═════ Provided text

Normally you'll probably want to generate scripts that can be submitted to the cluster, rather than converting using the "convert" command. We can generate bash scripts, or scripts already formatted for SLURM. Here's what that looks like. I'm using the options "script path" and "script extension" arguments; otherwise they're in the current working directory with no extension. Each entry generates one script. I'm also including the module load jq command using the addition_commands argument. Anything in this list will be run before dcm2niix.

In [10]:
converter.generate_scripts(script_path='dipper_scripts', script_ext='.sh', additional_commands=['module load jq'])

[PosixPath('dipper_scripts/mprage.sh'),
 PosixPath('dipper_scripts/se_epi_ap.sh'),
 PosixPath('dipper_scripts/se_epi_pa.sh'),
 PosixPath('dipper_scripts/tasks.sh')]

Here's what the script looks like for the mprage

In [11]:
!cat dipper_scripts/mprage.sh

#!/bin/bash

module load jq


dicom_path=/gpfs/projects/lcni/dcm/repository/DIPPER/DIPPER_007_20191010_135619
bids_path=/gpfs/projects/lcni/jolinda/bids_tutorial/dipper
names=(007)

══════════
═════ Collected material

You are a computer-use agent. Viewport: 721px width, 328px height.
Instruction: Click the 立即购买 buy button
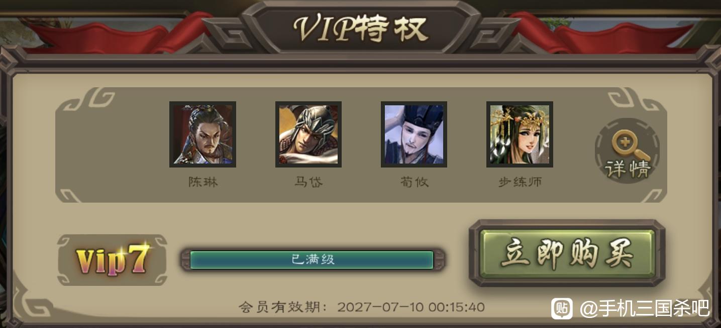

══════════

▸ Exercise aim: Pull out the whole text on generating cluster scripts above, reproducing every line word for word.

▸ Output for this exercise:
Normally you'll probably want to generate scripts that can be submitted to the cluster, rather than converting using the "convert" command. We can generate bash scripts, or scripts already formatted for SLURM. Here's what that looks like. I'm using the options "script path" and "script extension" arguments; otherwise they're in the current working directory with no extension. Each entry generates one script. I'm also including the module load jq command using the addition_commands argument. Anything in this list will be run before dcm2niix.

In [10]:
converter.generate_scripts(script_path='dipper_scripts', script_ext='.sh', additional_commands=['module load jq'])

[PosixPath('dipper_scripts/mprage.sh'),
 PosixPath('dipper_scripts/se_epi_ap.sh'),
 PosixPath('dipper_scripts/se_epi_pa.sh'),
 PosixPath('dipper_scripts/tasks.sh')]

Here's what the script looks like for the mprage

In [11]:
!cat dipper_scripts/mprage.sh

#!/bin/bash

module load jq


dicom_path=/gpfs/projects/lcni/dcm/repository/DIPPER/DIPPER_007_20191010_135619
bids_path=/gpfs/projects/lcni/jolinda/bids_tutorial/dipper
names=(007)